The following table presents EBITDA and certain operating metrics by brands in the Company’s Hospitality Real Estate segment:
Colony Credit Real Estate, Inc. (“CLNC”)
On February 1, 2018, Colony Credit Real Estate, Inc., a leading commercial real estate credit REIT, announced the completion of the combination of a select portfolio of the Company’s assets and liabilities from the Other Equity and Debt segment with NorthStar Real Estate Income Trust, Inc. (“NorthStar I”) and NorthStar Real Estate Income II, Inc. (“NorthStar II”) in an all-stock transaction. In connection with the closing, CLNC completed the listing of its Class A common stock on the New York Stock Exchange under the ticker symbol “CLNC.” The combination created a permanent capital vehicle, externally managed by the Company, with approximately $4.9 billion in assets, excluding securitization trust liabilities, and $3.1 billion in equity value as of June 30, 2018. The Company owns 48.0 million shares, or 37%, of CLNC and earns an annual base management fee of 1.5% on stockholders’ equity and an incentive fee of 20% of CLNC’s Core Earnings over a 7% hurdle rate. During the second quarter 2018, this segment’s net income attributable to common stockholders was $5.1 million and Core FFO was $14.8 million.
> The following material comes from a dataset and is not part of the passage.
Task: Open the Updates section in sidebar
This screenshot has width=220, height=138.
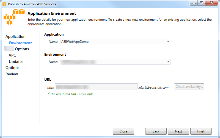Action: point(16,62)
Please refer to the CLNC’s earnings release and financial supplemental furnished on Form 8-K filed with the SEC and its Quarterly Report on Form 10-Q to be filed with the SEC for additional detail.
Other Equity and Debt
The Company owns a diversified group of strategic and non-strategic real estate and real estate-related debt and equity investments. Strategic investments include our 11% interest in NorthStar Realty Europe Corp. (NYSE: NRE) and other investments for which the Company acts as a general partner or manager (“GP Co-Investments”) and receives various forms of investment management economics on the related third-party capital. Non-strategic investments are composed of those investments the Company does not intend to own for the long term including net leased assets; real estate loans; other real estate equity including the THL Hotel Portfolio and the Company’s interest in Albertsons; limited partnership interests in third-party sponsored real estate private equity funds; and multiple classes of commercial real estate (“CRE”) securities. During the second quarter 2018, this segment’s aggregate net income attributable to common stockholders was $31.3 million and Core FFO was $47.8 million.
Other Equity and Debt Segment Asset Acquisitions and Dispositions
During the second quarter 2018, the Company invested approximately $81 million in various strategic investments. During the second quarter 2018, the Company sold or received payoffs in aggregate of over $440 million with net equity proceeds of approximately $295 million from various other real estate debt and equity investments, including $105 million from the Other Real Estate Equity category; $115 million from the Real Estate Debt category; and $75 million in the Real Estate Private Equity and Securities category.
Subsequent to the second quarter 2018, the Company monetized or was under contract to sell over $500 million of investments with estimated net equity proceeds of $310 million, including $122 million from the Net Lease Real Estate Equity category and $133 million from the Real Estate Private Equity category, resulting in year-to-date Other Equity and Debt asset monetizations of $1.0 billion with net equity proceeds of $650 million.
As of June 30, 2018, the undepreciated carrying value of assets and equity within the Other Equity and Debt segment were $3.8 billion and $2.4 billion, respectively, down from $4.3 billion and $2.7 billion, respectively, as of March 31, 2018.